Activity: What lines of the data below hold the string "with"? Copy each one.

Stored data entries
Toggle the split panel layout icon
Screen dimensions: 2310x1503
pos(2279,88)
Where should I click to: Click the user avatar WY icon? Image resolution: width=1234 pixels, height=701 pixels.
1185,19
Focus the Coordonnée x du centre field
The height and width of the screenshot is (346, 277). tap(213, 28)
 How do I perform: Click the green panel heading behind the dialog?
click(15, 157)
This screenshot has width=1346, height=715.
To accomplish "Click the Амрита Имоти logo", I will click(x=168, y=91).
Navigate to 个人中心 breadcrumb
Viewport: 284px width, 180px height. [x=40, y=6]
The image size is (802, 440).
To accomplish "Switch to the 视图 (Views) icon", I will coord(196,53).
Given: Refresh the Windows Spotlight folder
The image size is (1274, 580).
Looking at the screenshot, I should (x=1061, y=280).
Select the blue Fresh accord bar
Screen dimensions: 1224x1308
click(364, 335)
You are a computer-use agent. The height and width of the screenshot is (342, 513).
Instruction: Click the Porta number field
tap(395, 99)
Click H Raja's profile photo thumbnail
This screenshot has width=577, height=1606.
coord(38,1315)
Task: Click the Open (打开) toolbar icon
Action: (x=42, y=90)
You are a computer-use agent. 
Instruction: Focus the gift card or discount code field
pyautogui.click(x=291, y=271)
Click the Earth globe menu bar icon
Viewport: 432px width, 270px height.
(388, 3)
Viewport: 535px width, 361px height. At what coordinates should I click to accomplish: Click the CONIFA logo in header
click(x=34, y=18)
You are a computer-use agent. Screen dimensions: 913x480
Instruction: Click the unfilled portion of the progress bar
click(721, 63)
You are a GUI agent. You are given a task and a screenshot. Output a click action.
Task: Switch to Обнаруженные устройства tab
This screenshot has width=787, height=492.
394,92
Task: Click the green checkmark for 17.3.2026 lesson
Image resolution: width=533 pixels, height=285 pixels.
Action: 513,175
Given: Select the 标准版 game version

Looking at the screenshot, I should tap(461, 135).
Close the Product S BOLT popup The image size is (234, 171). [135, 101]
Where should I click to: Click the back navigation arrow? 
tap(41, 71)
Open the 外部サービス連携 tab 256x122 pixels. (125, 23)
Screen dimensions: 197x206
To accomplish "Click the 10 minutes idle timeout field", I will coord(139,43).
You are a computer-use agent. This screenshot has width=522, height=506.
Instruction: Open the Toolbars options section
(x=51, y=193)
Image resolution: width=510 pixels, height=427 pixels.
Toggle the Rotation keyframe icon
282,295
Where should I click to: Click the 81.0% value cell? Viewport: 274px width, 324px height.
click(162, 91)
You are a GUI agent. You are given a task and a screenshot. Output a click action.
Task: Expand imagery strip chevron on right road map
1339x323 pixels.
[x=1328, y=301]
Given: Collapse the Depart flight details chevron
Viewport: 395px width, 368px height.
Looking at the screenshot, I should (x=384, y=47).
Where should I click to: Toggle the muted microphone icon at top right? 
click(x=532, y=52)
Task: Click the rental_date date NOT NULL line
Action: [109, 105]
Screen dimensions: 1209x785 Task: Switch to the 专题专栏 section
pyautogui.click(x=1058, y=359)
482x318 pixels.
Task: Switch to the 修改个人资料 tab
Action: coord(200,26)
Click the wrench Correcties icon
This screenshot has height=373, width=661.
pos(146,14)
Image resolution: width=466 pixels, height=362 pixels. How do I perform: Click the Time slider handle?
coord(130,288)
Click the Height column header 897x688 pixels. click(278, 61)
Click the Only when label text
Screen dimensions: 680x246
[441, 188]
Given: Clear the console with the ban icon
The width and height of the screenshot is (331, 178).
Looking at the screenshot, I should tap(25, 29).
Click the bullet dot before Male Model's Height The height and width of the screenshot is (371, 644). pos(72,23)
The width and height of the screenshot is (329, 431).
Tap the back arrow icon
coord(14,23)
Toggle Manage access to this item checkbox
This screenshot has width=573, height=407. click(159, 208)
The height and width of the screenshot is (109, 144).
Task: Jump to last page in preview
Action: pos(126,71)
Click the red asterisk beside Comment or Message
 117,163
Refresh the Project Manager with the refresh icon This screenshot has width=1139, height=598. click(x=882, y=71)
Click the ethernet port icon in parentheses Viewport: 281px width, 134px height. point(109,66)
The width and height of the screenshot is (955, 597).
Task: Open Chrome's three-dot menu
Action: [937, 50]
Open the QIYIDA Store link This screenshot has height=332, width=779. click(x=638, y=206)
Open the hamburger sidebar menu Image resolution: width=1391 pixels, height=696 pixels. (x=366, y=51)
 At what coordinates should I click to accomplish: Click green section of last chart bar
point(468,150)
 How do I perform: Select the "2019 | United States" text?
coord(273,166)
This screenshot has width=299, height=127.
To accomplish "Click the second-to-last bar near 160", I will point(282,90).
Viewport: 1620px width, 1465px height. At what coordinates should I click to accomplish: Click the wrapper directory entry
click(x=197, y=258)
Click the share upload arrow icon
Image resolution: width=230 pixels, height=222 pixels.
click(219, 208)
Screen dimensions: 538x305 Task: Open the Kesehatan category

Task answer:
Given: Clear the console with the ban icon
Refresh the Project Manager with the refresh icon This screenshot has width=1139, height=598. click(x=882, y=71)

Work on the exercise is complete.